THE POSSIBILITIES OF ACTION RESEARCH
AS A MEANS OF RENEWAL
IN TERTIARY TEACHING
Dr Patricia Cartwright
School of Education, Australian Catholic University (Aquinas Campus)
P O Box 650 Ballarat, 3353, Australia
Ph: +613 5336 5390, Fax +613 5336 5325
Email:
Ms Lynne Noone
School of Education, University of Ballarat (Mt Helen Campus)
P O Box 653, Ballarat, 3353, Australia
Ph: +613 5327 9737, Fax +613 53279717
Email:
Summary
The late 1990s were a time of turbulence and change for tertiary educators. Significant numbers were made redundant, and many schools/faculties merged or were closed down by their institutions. Academics now are constantly under pressure to increase their research output, publish in internationally refereed journals, involve themselves in community service, and cope with increased teaching demands, larger classes, and increased administrative duties. It is important to understand these pressures by concentrating on what academics actually do, rather than on the common myths about academic work. In this paper we focus on issues that emerged from three instances of action research with tertiary teachers in various disciplines at small regional universities. These issues foreground the significance of renewal as an ongoing process in teacher reflection and action, a process that is complex and problematic as it involves individuals whose daily lives and teaching practices are impacted on and shaped by institutional constraints and economic and political changes. Teacher narrative was one of the ways in which tertiary teachers, collegially, reflected upon their experiences, and it proved to be a powerful means of validating, renewing and problematising the work, the worker and the workplace.
Introduction
For a number of years, we have been involved in a range of action research activities and projects that were generated by our desire to ‘do things differently’. The impetus for our research came about from our own and others’ vague feelings of disquiet with the practices of teaching in the tertiary classroom. Like all academics, we were faced with attempting to balance our research, our teaching, administration, our paid consultancy, pastoral care of students and responding to institutional preferences for efficiency, accountability, and technologisation (Fairclough, 1996). Like all academics, we were confronted in our teaching with students from increasingly diverse backgrounds, who expressed a range of strategic motivations for attending university. And like all educationalists, we were increasingly conscious of the values which inform our own professional practices. In our case, we position ourselves as critical educationalists who value participatory modes of learning and working; we see education as a transformational undertaking which empowers people within and for a more socially just society.
While we emerge from different theoretical orientations (feminist poststructuralism and Habermasian critical theory), we find common ground in a concern for investigating the complex ways in which subjectivities are constructed and meaning is made by and within the special practices of power mediated by language. We share a commitment to action research, seeing it as a cooperative endeavour that enables a community of people to make sense of and act effectively in their world. It is inquiry with people, rather than research on people, a personal process pursued in relation to others (McWilliam, 1995). An ongoing reflective process of identifying understandings and actions in a constant cycle, highlights the ways that educators are partially correct, yet continually in need of revision and renewal, in their thoughts and actions (Noffke & Stevenson, 1995). Unlike traditional notions of research, the action research process does not end with richer understandings of education for others to implement; rather it aids in changing education within and against particular contexts.
☆ ☆ ☆ ☆ ☆
WORK TO COMPLETE:
a - Answer each question from the action research paper:
(i) At which campus of the University of Ballarat is Lynne Noone's School of Education?
(ii) From which two theoretical orientations do the authors say they emerge?
(iii) What happened to many schools and faculties in the late 1990s?
b - Using the action research paper, explain what gave rise to the authors' research activities and projects.
The material that follows comes from a separate source and is not related to the action research paper.

ENTRIES PROVIDED:
☆ ☆ ☆ ☆ ☆
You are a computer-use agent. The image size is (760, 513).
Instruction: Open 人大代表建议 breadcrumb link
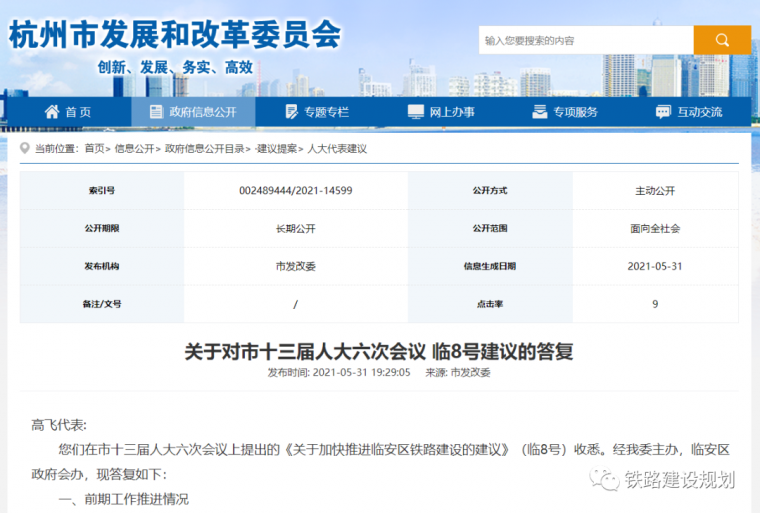[337, 149]
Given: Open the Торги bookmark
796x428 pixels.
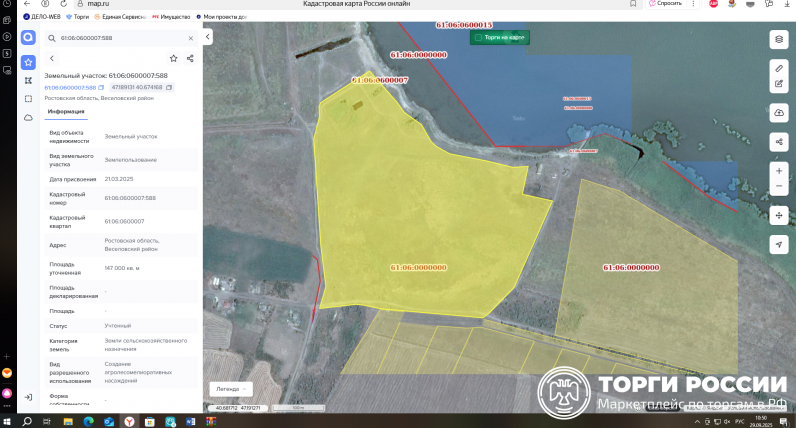Looking at the screenshot, I should click(x=78, y=16).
☆ ☆ ☆ ☆ ☆
WORKED ANSWERS:
a -
(i) The Mt Helen Campus.
(ii) Feminist poststructuralism and Habermasian critical theory.
(iii) Their institutions merged them or closed them down.

b - The authors' desire to "do things differently" generated their projects. The impetus came from vague feelings of disquiet, their own and others', about teaching practices in the tertiary classroom.